So, as far as trying new things and testing out pieces of the latest and greatest... coconut oil. I've never used coconut oil but I'm reading about it on the internet, in books, and in magazines. I made cookies this week and substituted half of the butter with coconut oil. The result? Tasty McTasterson! Subtle coconut flavor that may have actually added to the texture and richness of the cookie. I used my favorite recipe that I've shared before but with the addition of coconut.

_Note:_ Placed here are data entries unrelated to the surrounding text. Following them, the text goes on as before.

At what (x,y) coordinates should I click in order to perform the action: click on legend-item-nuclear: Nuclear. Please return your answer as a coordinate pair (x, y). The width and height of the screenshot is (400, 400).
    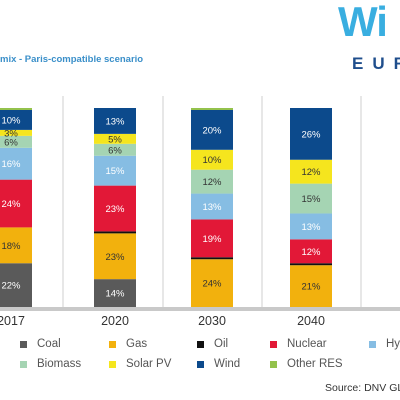
    Looking at the image, I should click on (298, 344).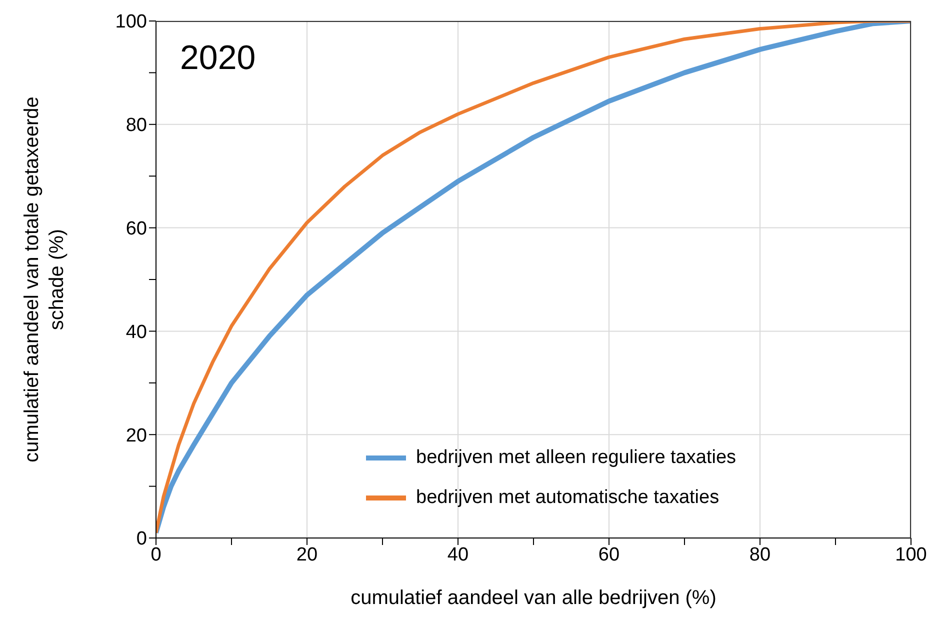  I want to click on text: 2020, so click(218, 58).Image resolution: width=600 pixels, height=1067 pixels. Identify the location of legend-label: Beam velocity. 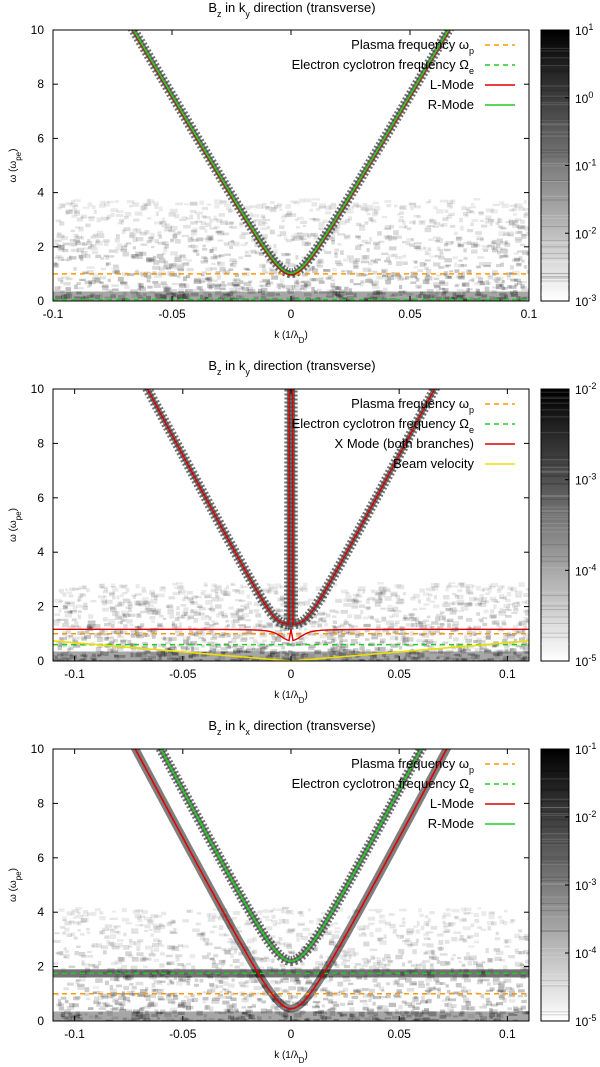
(434, 464).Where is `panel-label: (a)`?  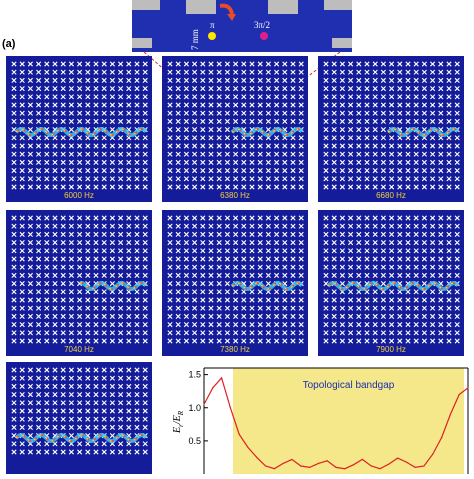 panel-label: (a) is located at coordinates (9, 44).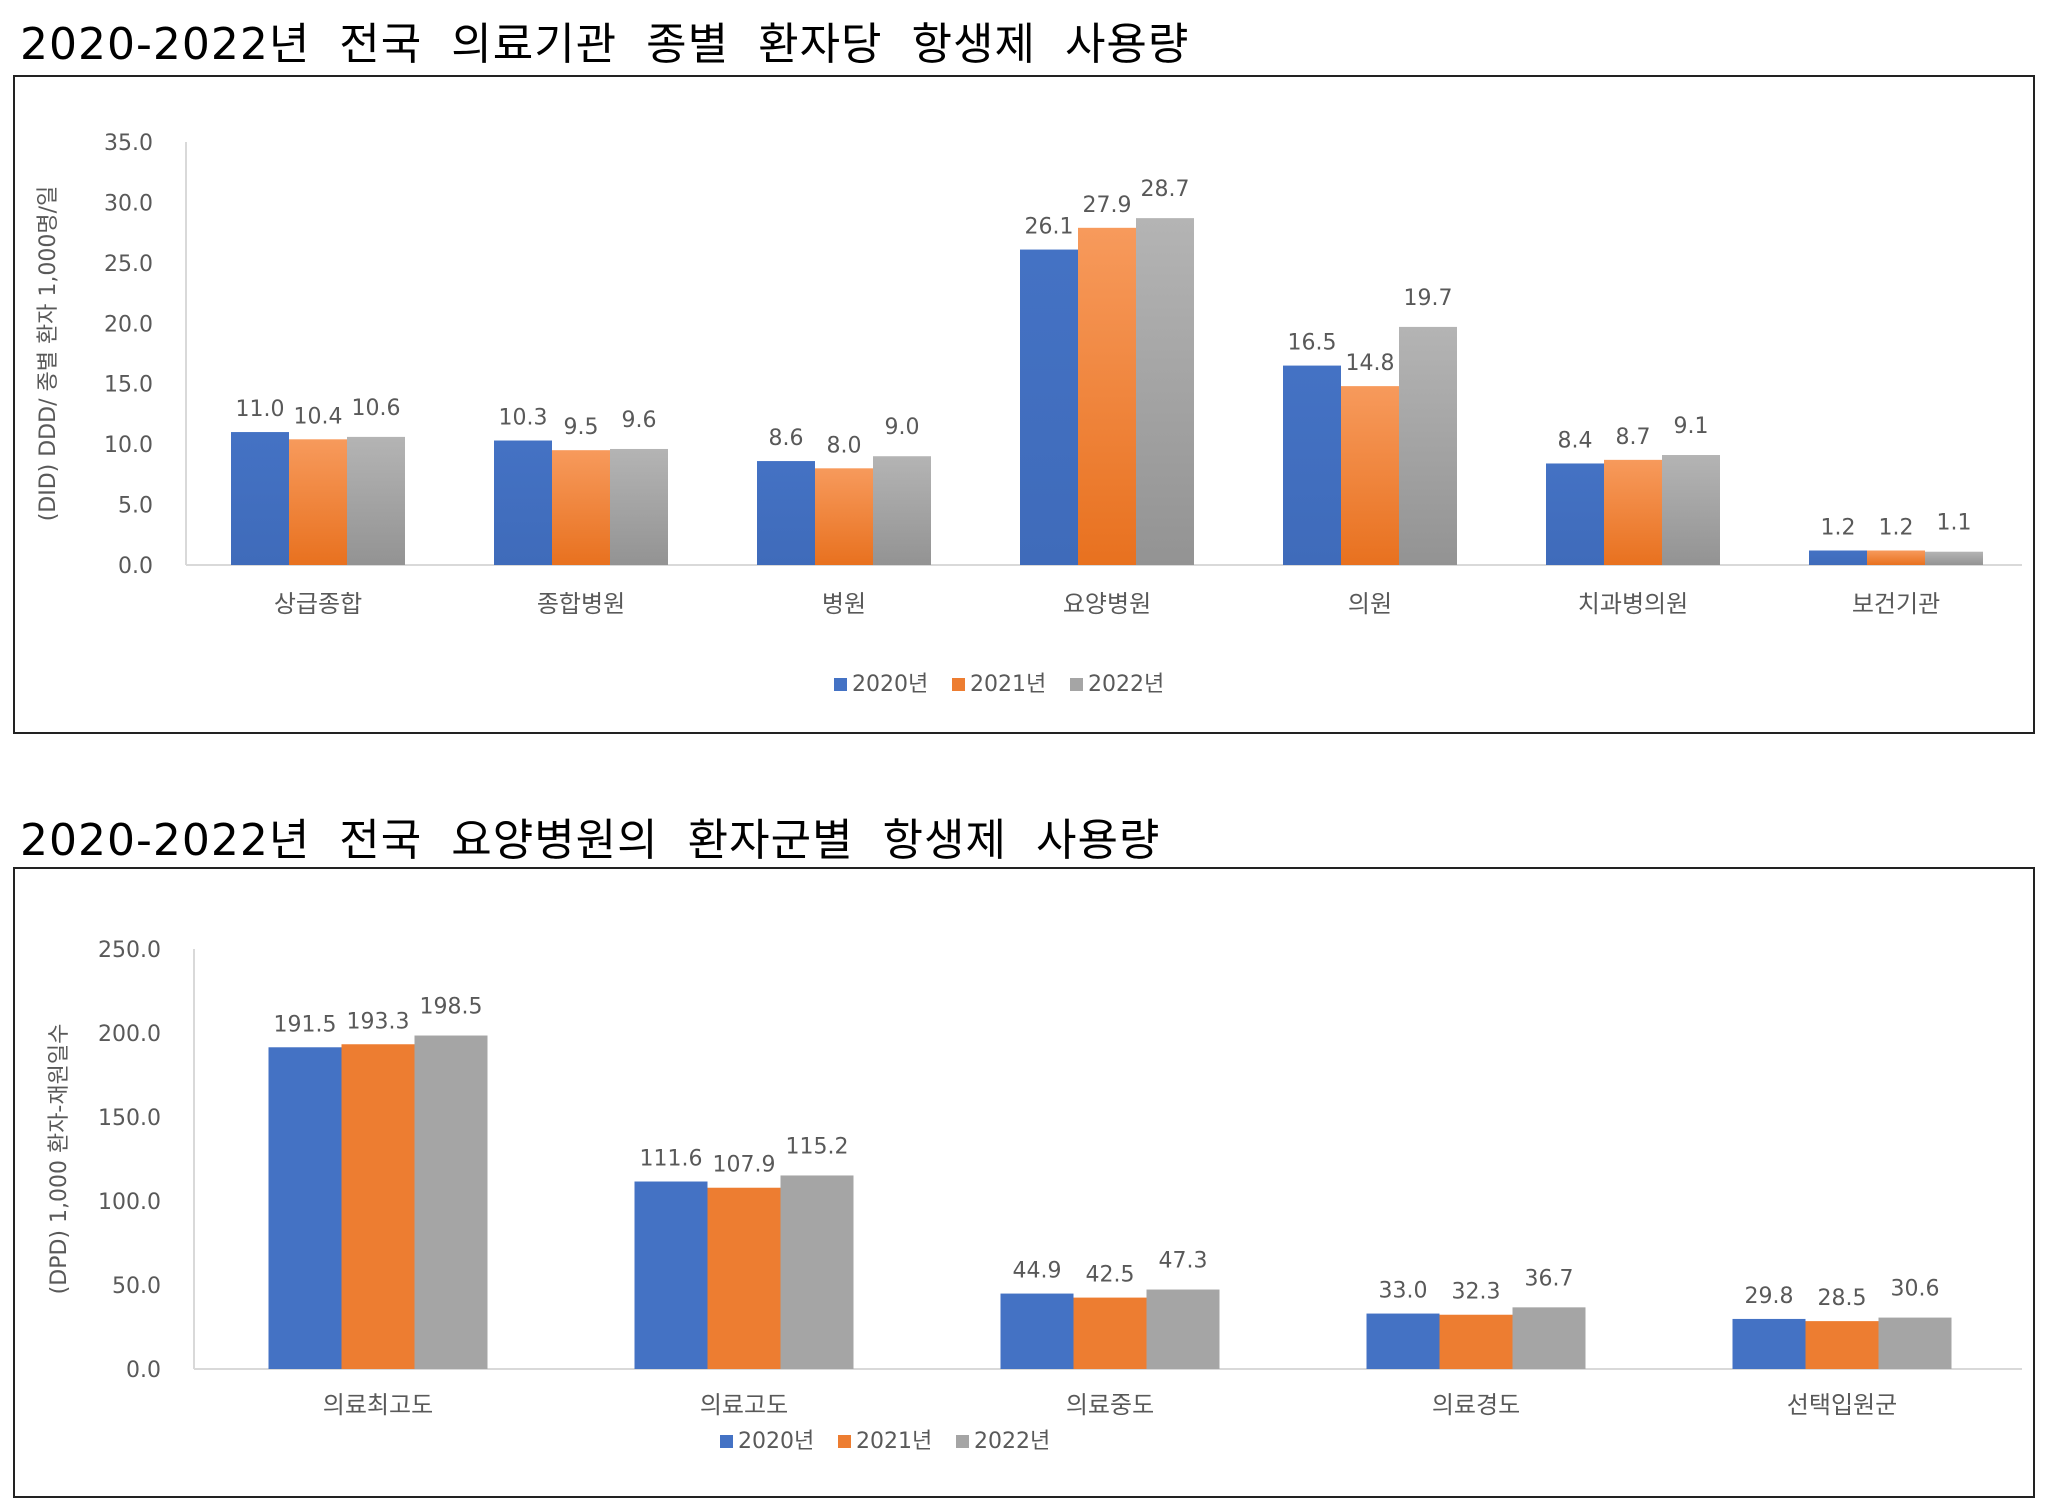 The image size is (2048, 1508). What do you see at coordinates (1428, 446) in the screenshot?
I see `bar-의원-2022년` at bounding box center [1428, 446].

Chocolate Chip Cookies with Coconut Oil
- 1/2 C (one stick) organic unsalted butter
- 1/2 C organic unrefined fresh-pressed virgin coconut oil
- 1 C organic sugar
- 1 C brown sugar
- 2 local eggs
- 1 tsp vanilla
- 2 C organic white whole wheat flour
- 2 1/2 C organic regular oats (ground up in the blender first)
- 1/2 tsp sea salt
- 1 tsp aluminum-free baking powder
- 1 tsp baking soda
- Dark chocolate chips (approx 3/4 bag)
- Organic cranberries (approx 1 C)
- Combine dry ingredients
- Combine wet ingredients
- Add all together; mix in chocolate chips and cranberries
- Bake at 375° for 8-9 minutes (do not overbake; I use a Silpat)
- This full recipe makes 5 dozen cookies, give or take depending on size. It can easily be cut in half, but I like to make the full recipe and freeze half. Remember: roll the cookie dough into balls, freeze on a cookie sheet until hard, and store in a ziploc baggie. Frozen cookie dough balls can be placed straight into the oven - they just might need a few extra minutes of baking time.